— WORK INSTRUCTION —
If a line in the material below has the string "agent", copy it out.

*** ENTRIES SHOWN Section Begins ***

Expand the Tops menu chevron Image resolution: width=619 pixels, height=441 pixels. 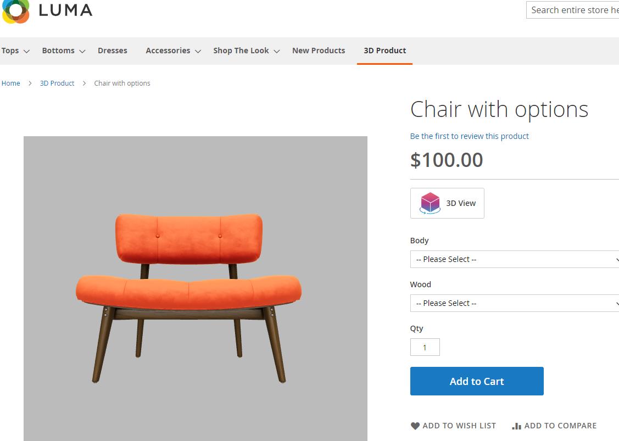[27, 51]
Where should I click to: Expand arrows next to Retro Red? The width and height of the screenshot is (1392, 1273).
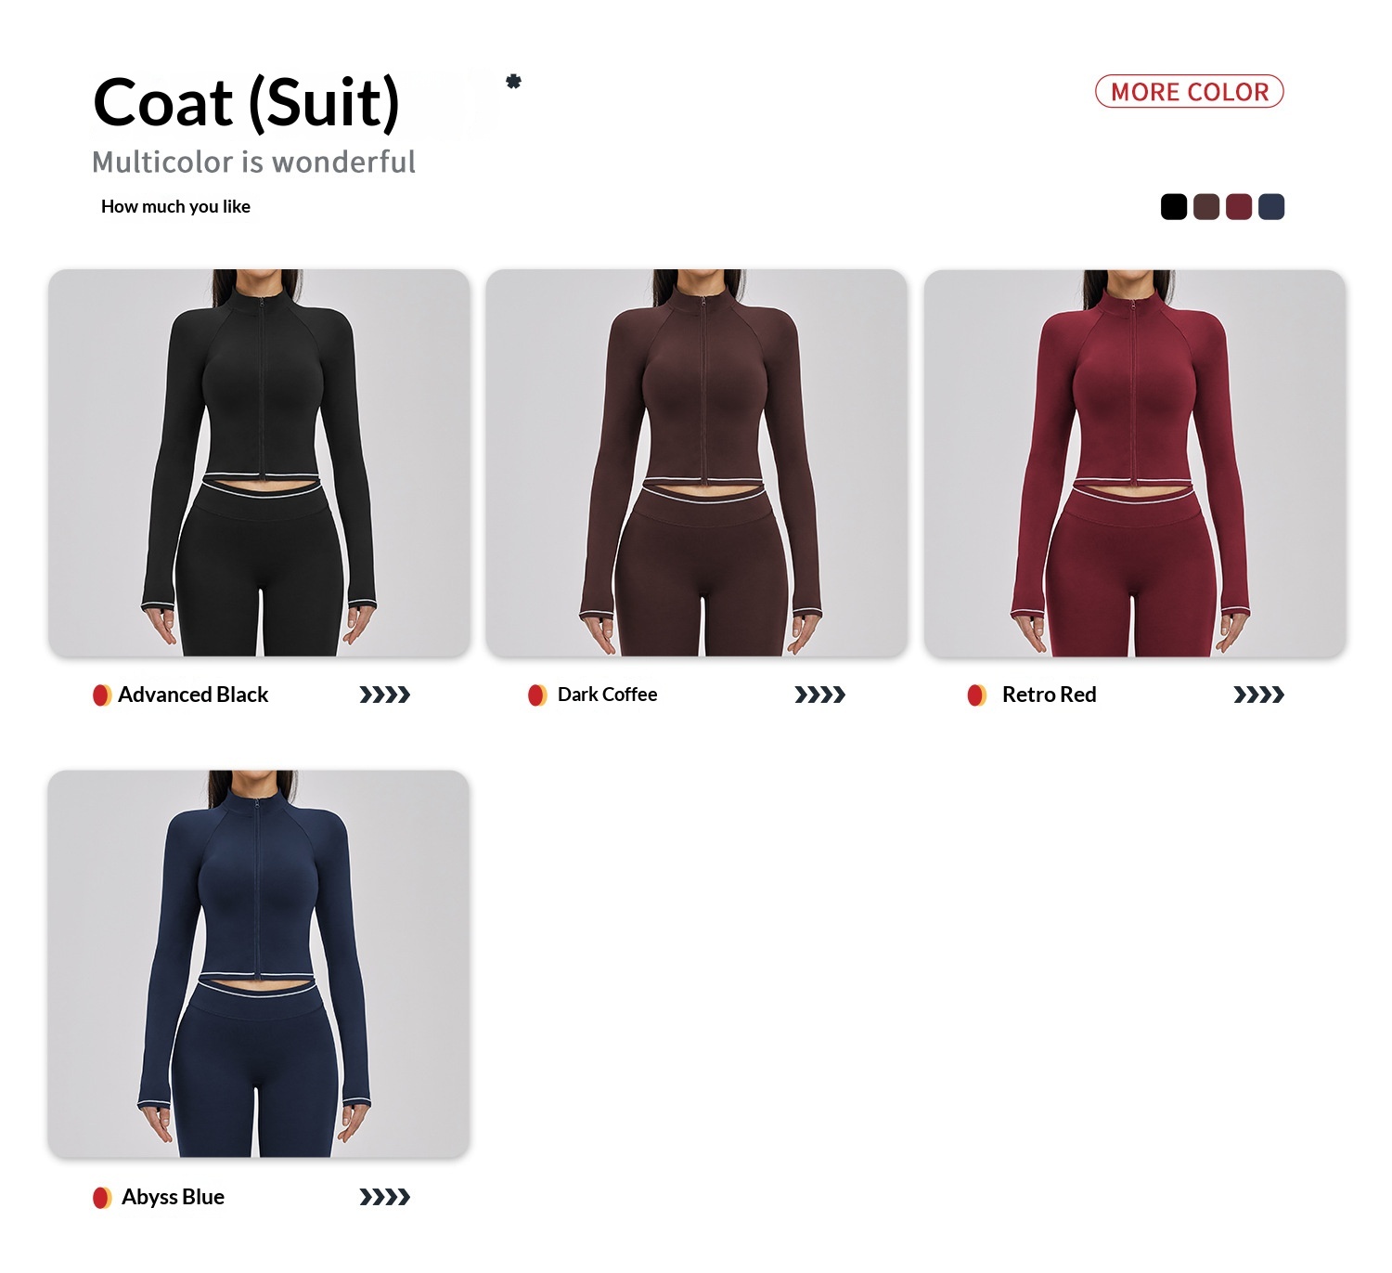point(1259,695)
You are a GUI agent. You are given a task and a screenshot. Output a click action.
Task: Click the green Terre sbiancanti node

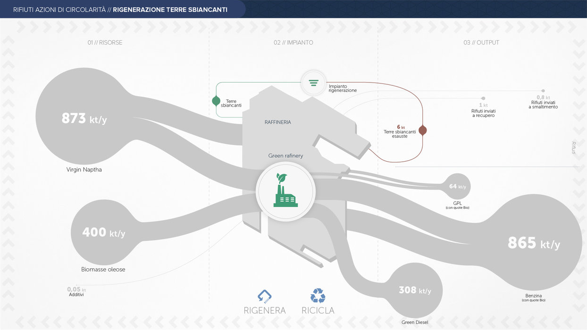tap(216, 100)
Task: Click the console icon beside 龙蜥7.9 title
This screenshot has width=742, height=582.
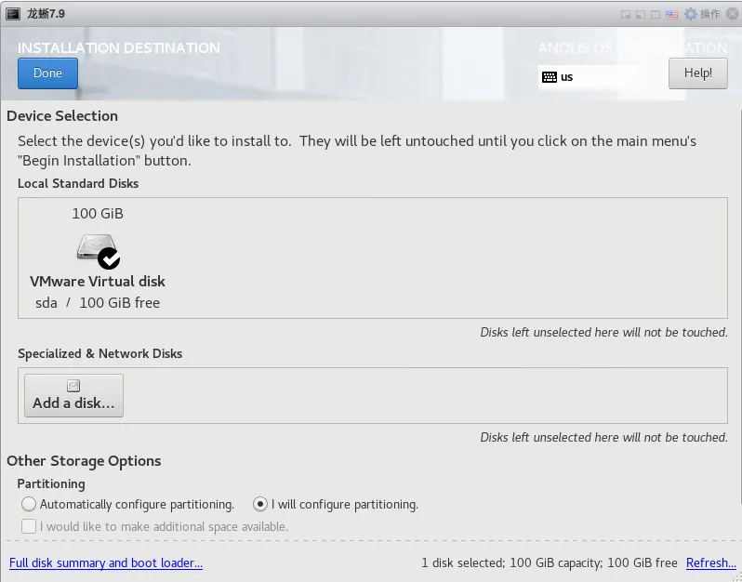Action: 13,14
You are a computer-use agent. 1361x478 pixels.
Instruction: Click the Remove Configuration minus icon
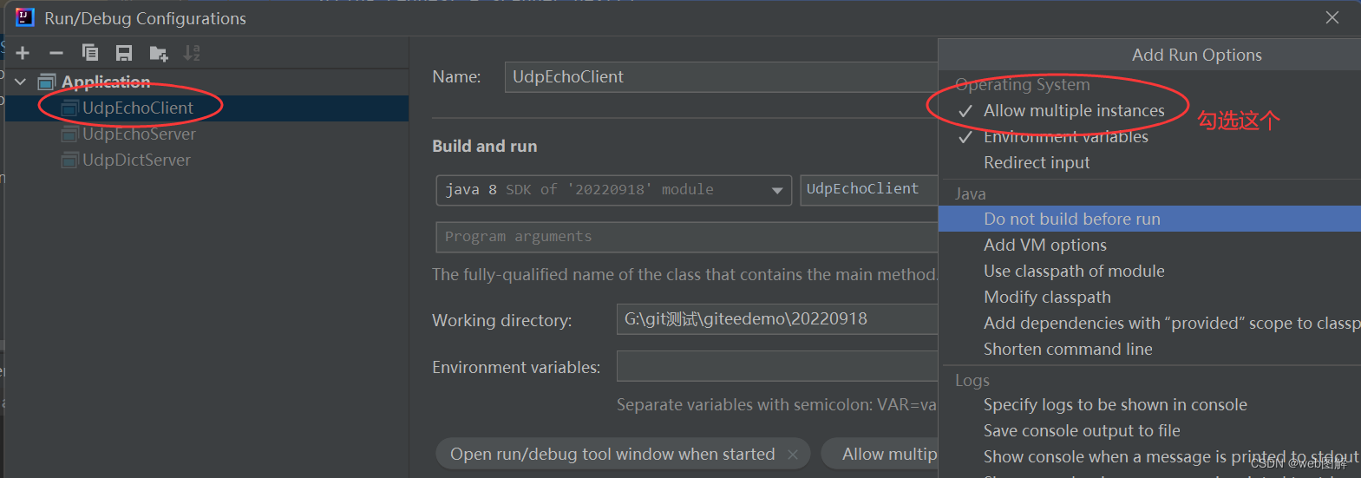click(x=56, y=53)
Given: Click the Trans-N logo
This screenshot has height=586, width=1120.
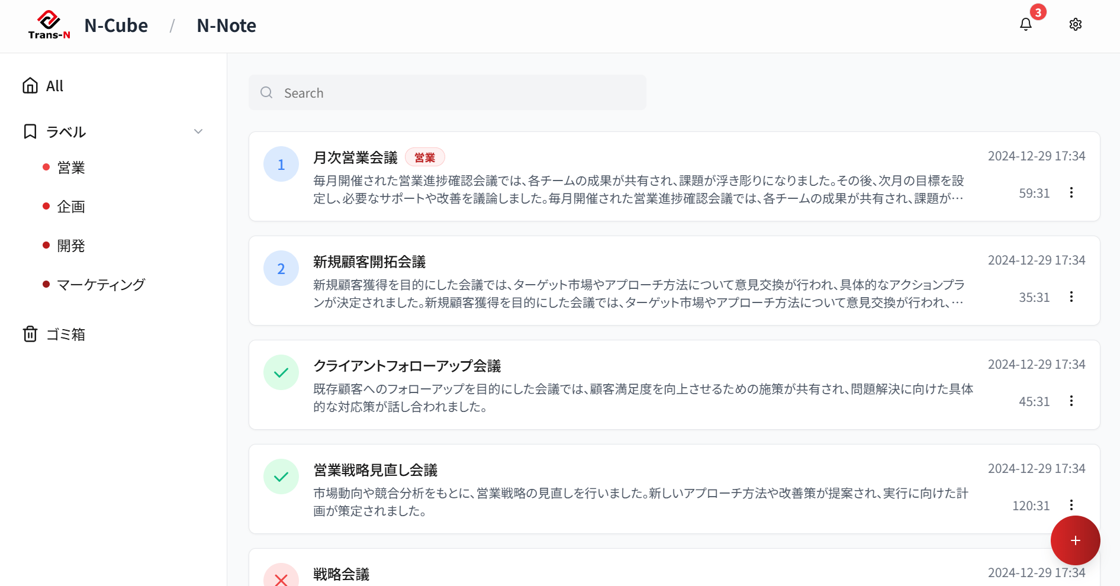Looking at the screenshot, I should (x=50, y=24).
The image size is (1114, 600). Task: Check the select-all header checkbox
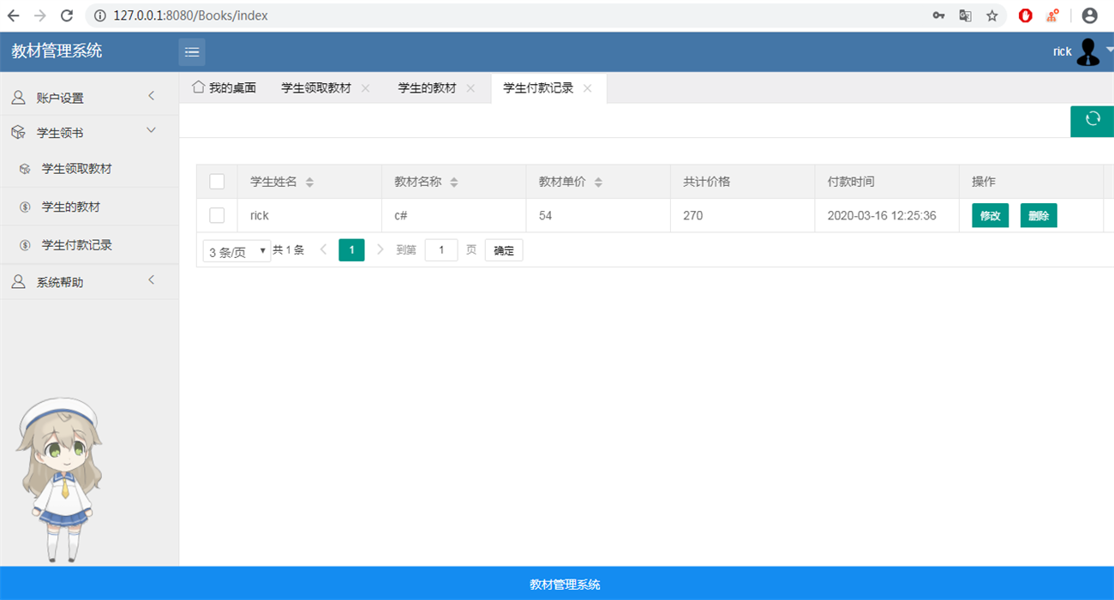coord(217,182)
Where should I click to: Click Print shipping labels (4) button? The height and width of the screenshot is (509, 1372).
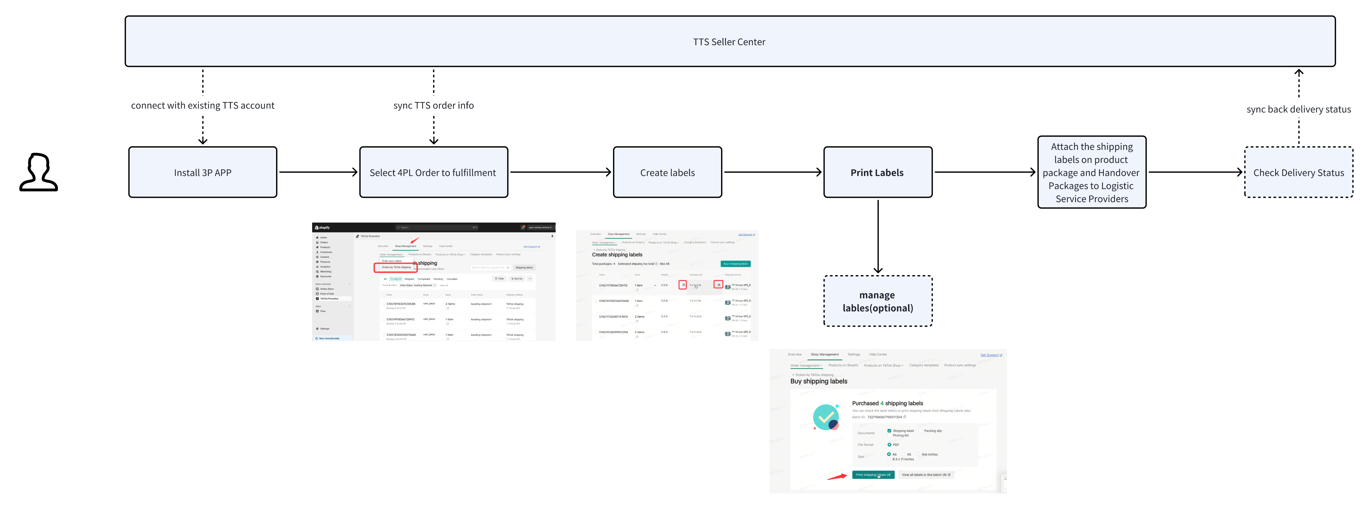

*** ENTRIES SHOWN Section Ends ***

— EXPECTED ANSWER —
You are a GUI agent. You are given a task and a screenshot. Output a click action.
You are a computer-use agent. 1361x478 pixels.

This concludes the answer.